[Stored items]:
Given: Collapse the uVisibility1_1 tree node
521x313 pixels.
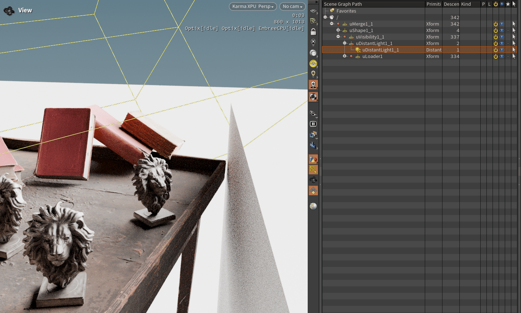Looking at the screenshot, I should click(x=338, y=37).
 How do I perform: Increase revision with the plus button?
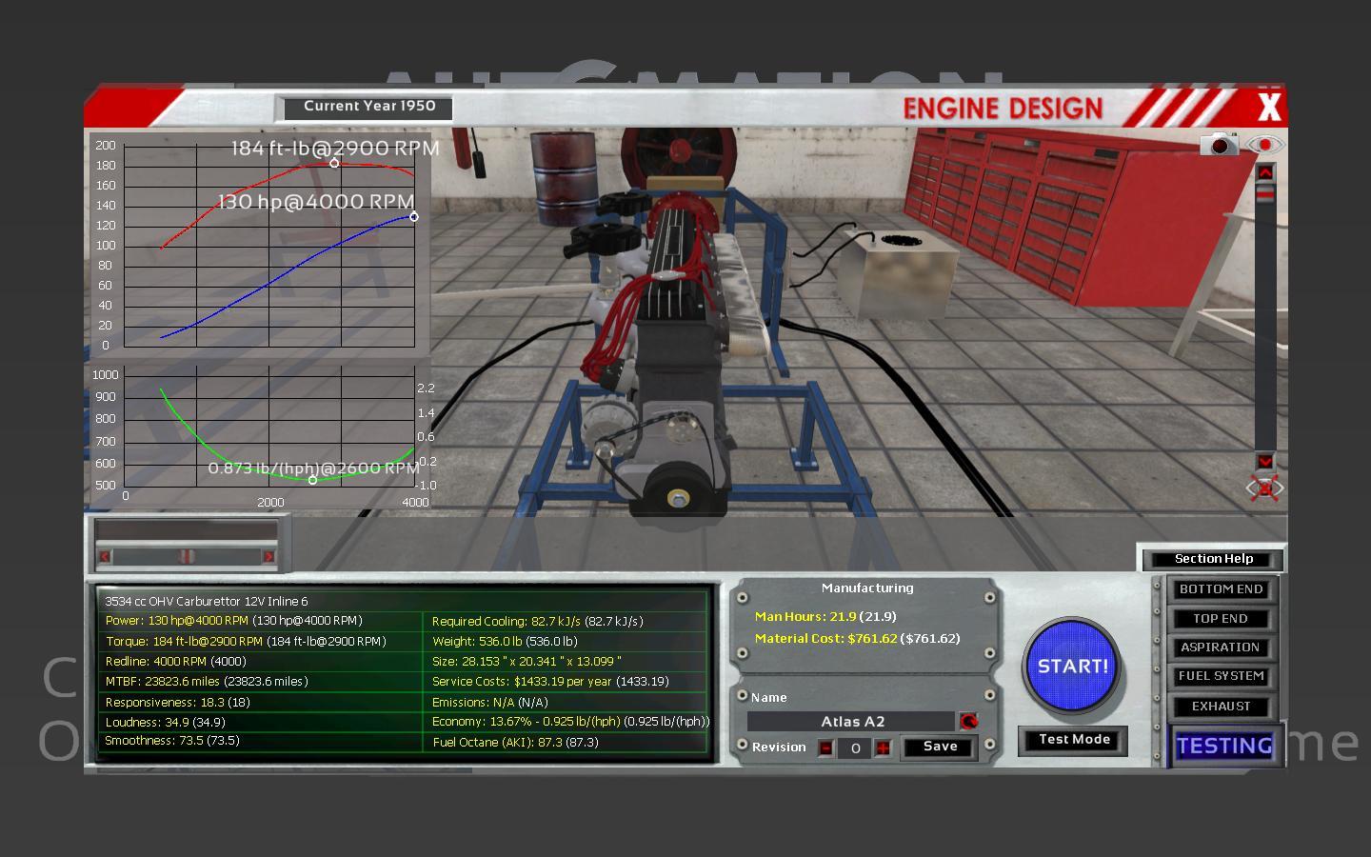point(884,747)
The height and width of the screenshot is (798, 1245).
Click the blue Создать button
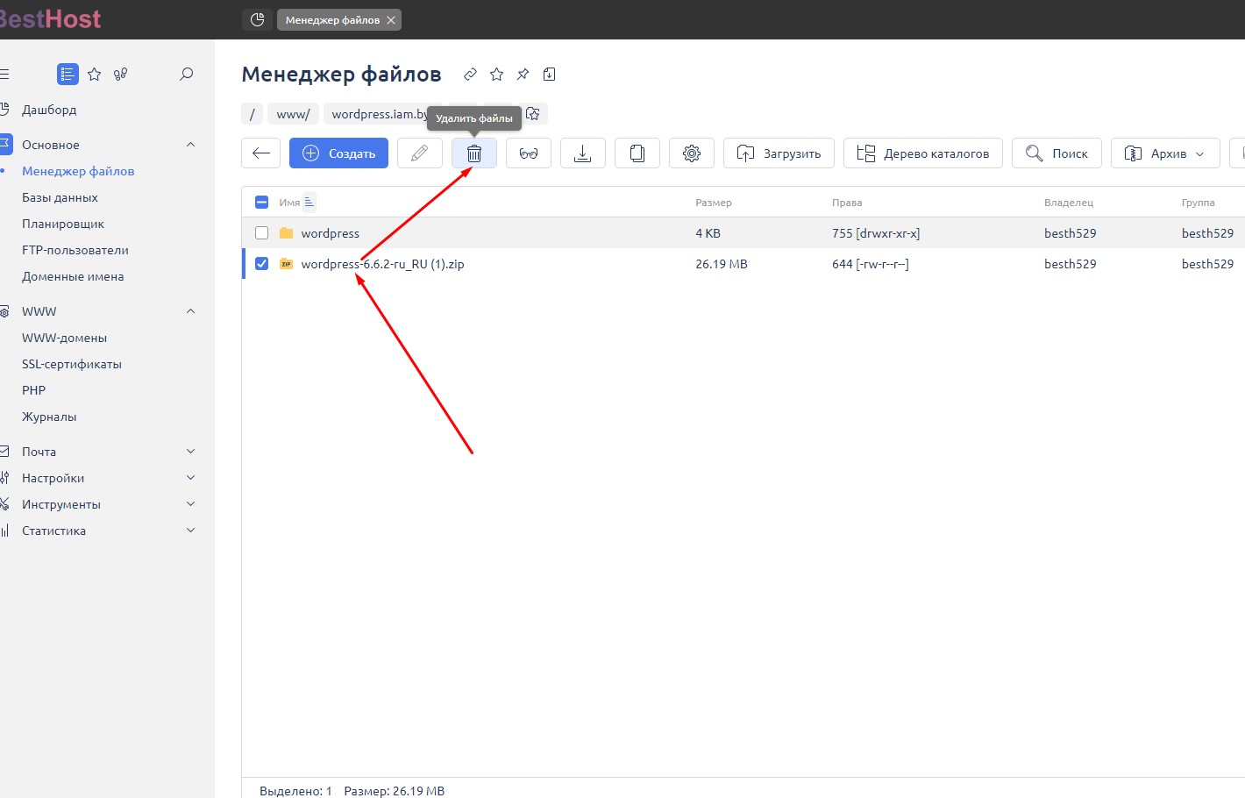338,153
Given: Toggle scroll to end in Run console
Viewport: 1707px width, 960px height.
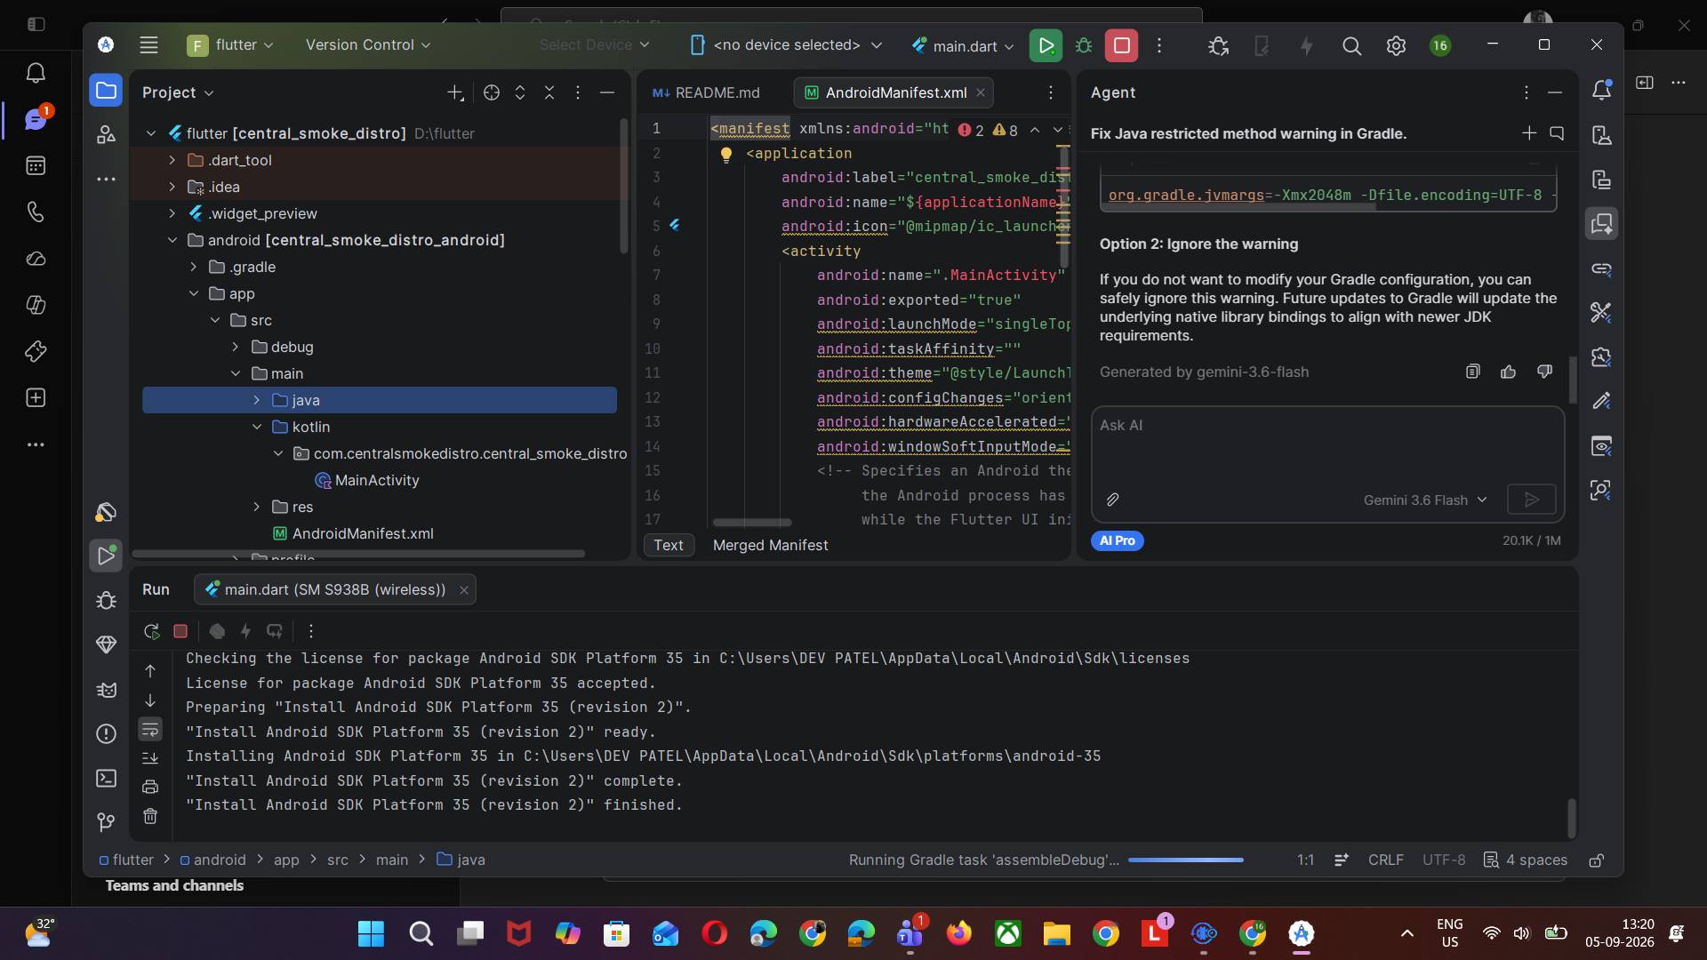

[Your instructions]: Set the preceding data down again word for word, omitting images.

[Solution below]:
Given: Collapse the uVisibility1_1 tree node
521x313 pixels.
Looking at the screenshot, I should click(x=338, y=37).
 How do I perform: Increase revision with the plus button?
point(884,747)
The height and width of the screenshot is (798, 1245).
Click the blue Создать button
338,153
Given: Toggle scroll to end in Run console
Viewport: 1707px width, 960px height.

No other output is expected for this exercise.